Music has been one of the more pleasant constants in a season that, by Carlin’s admission, became tougher than expected for his two-car team. Driver Charlie Kimball has finished in the top 10 six times, his best a fifth place in the Honda Indy Toronto. Max Chilton’s best finish was 11th in the second race of the Chevrolet Detroit Grand Prix presented by Lear.

“It feels like we’ve been in a war zone, to be honest,” Carlin said.

Carlin has fielded teams with great success more than 20 years in Europe and United Sates open-wheel development series, winning 24 championships, including the Indy Lights presented by Cooper Tires title in 2016 with driver Ed Jones.
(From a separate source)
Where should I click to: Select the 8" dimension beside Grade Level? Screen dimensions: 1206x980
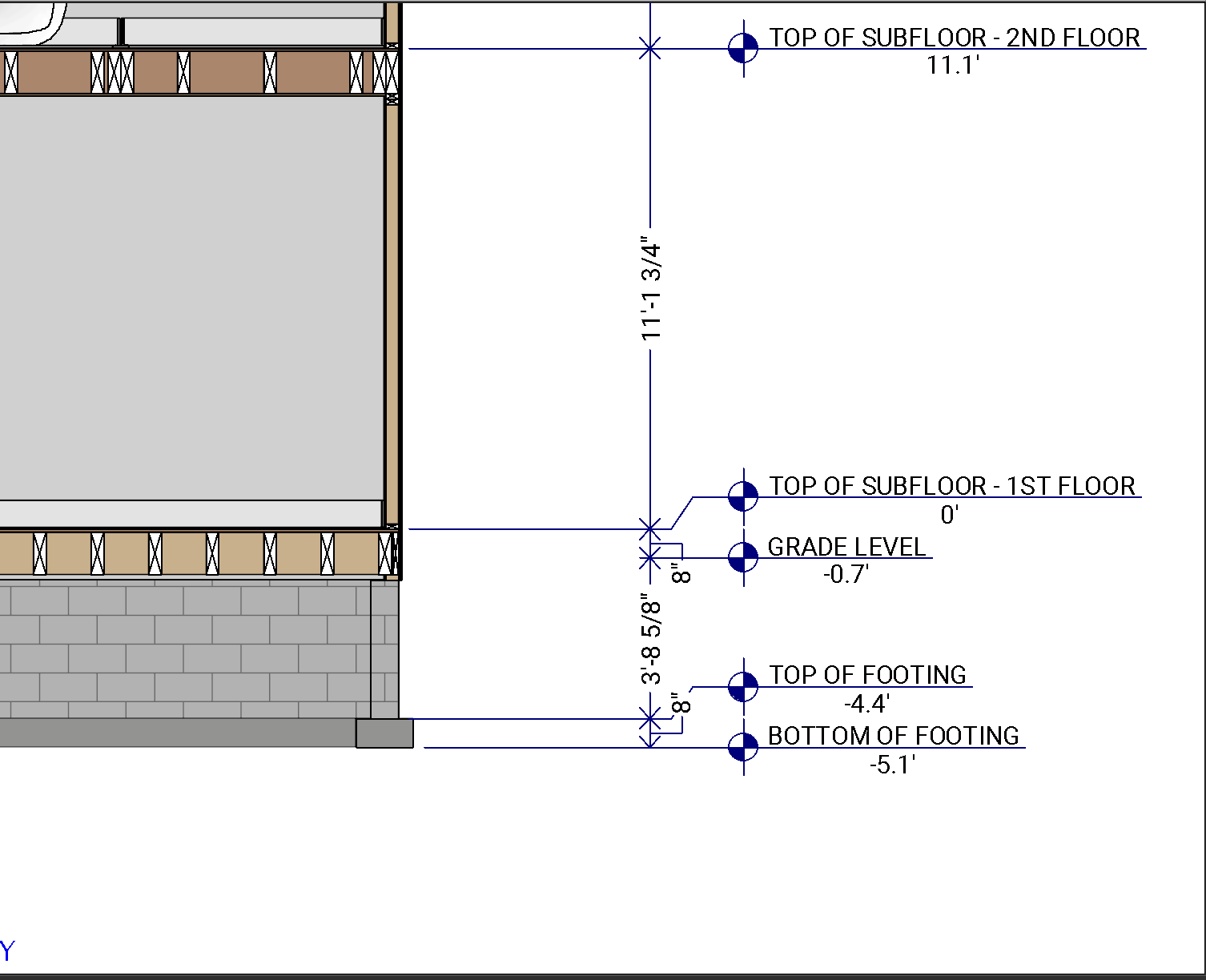[x=681, y=573]
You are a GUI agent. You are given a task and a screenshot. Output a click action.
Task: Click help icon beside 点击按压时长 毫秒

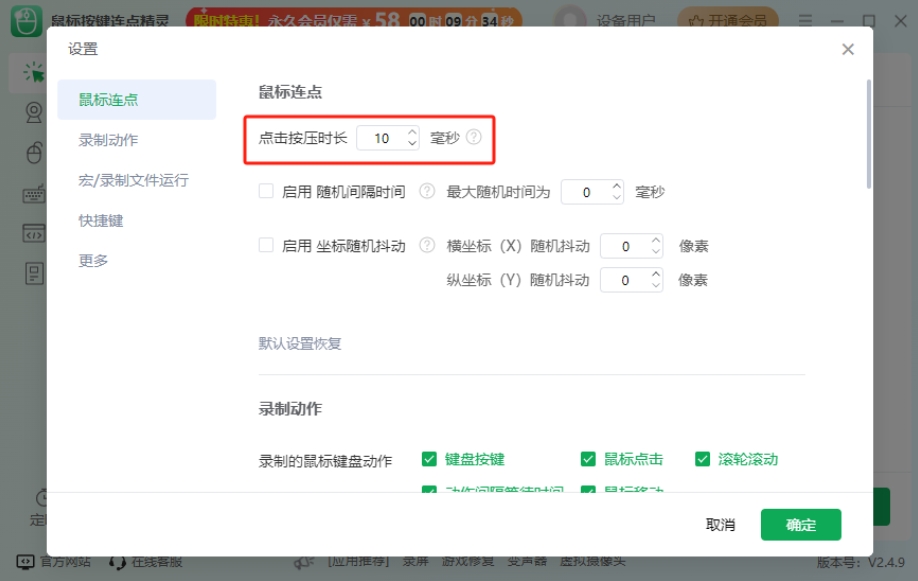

Carlin saw 2018 as a good year to step up to the Verizon IndyCar Series because the challenge would be more even for all teams with the introduction of the universal aero kit. To a degree, that’s how it played out. The high quality of the teams across the series, though, has been daunting.

“Over the course of the last few years, the standard of the drivers and teams keeps improving,” Carlin said. “While it was good to come in with a new aero kit, it also is a time when the series is at its most competitive. Look at how close the qualifying times are and how close the race times are. We are still missing probably 5 percent of our performance, and that’s just too much in a championship this competitive.”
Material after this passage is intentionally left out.